The CMA says that New Zealand’s demand for electricity is growing at around 2.34% annually and to cater for this growth, there needs to be an average of 270MW of solid and reliable additional generation plant commissioned each year. The Association’s own research shows that electricity output lifted to between 130 – 150MW during the past six years and Mr. Walley says that the amount of generation scheduled to be produced in the meantime will not cover our growing electricity needs.
The major hurdle to future developments is the RMA in its current form and the issue with ventures such as Project Hayes, is which takes precedence - power or some purist view of the landscape and local environment says Mr. Walley. “No one is suggesting the environment should be disregarded or should be unnecessarily damaged but does one small part of the “natural” landscape need protecting to the point where it overrides the national demand for electricity? If this is going to be the case, then where will New Zealand’s future power stations be located and how many more blackouts will it take to drive a more pragmatic approach?”
“Remember, it takes a long time to build large generation and high capacity transmission, so pragmatism has to be driven by foresight not hindsight.”

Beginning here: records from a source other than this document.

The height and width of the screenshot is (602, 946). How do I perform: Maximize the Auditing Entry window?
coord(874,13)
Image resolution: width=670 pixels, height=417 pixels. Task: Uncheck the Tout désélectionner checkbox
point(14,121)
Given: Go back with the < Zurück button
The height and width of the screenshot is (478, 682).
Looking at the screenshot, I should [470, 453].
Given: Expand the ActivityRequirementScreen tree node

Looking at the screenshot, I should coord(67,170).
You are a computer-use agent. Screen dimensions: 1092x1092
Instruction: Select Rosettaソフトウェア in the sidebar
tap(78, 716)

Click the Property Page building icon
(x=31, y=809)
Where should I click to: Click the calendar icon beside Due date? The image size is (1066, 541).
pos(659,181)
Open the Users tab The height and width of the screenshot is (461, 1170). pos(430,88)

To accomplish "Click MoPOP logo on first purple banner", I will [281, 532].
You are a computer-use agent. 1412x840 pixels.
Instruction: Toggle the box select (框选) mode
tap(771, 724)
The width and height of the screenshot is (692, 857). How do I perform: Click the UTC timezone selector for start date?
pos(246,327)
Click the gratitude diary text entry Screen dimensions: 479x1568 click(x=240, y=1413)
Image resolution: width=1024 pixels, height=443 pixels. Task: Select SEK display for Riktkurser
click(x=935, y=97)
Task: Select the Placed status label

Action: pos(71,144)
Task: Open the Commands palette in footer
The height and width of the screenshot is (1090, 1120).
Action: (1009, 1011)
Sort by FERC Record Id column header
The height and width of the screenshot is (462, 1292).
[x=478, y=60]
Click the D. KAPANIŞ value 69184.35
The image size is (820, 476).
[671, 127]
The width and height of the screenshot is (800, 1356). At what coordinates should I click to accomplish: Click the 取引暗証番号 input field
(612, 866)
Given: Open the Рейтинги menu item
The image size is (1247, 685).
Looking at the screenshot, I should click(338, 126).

Mr. Walley says that the process of gaining resource consent under the RMA has to become more cost effective, less time consuming and see greater weight given to national interest. The uncertainty which currently surrounds the reliability and pricing of electricity is deterring companies, especially manufacturing and industrial firms, from local investment and this uncertainty needs to be reduced in order to help New Zealand move back up the OECD rankings.
“New Zealand requires that energy companies develop generation capacity for the future; the alternative is a dwindling reserve margin that will be rationed on price. But if future investment, whether it is in hydro, geothermal or wind plants is to be forthcoming then trade offs will have to be made one way or another. Caution is one thing but ‘no way forward’ all has to be unacceptable.”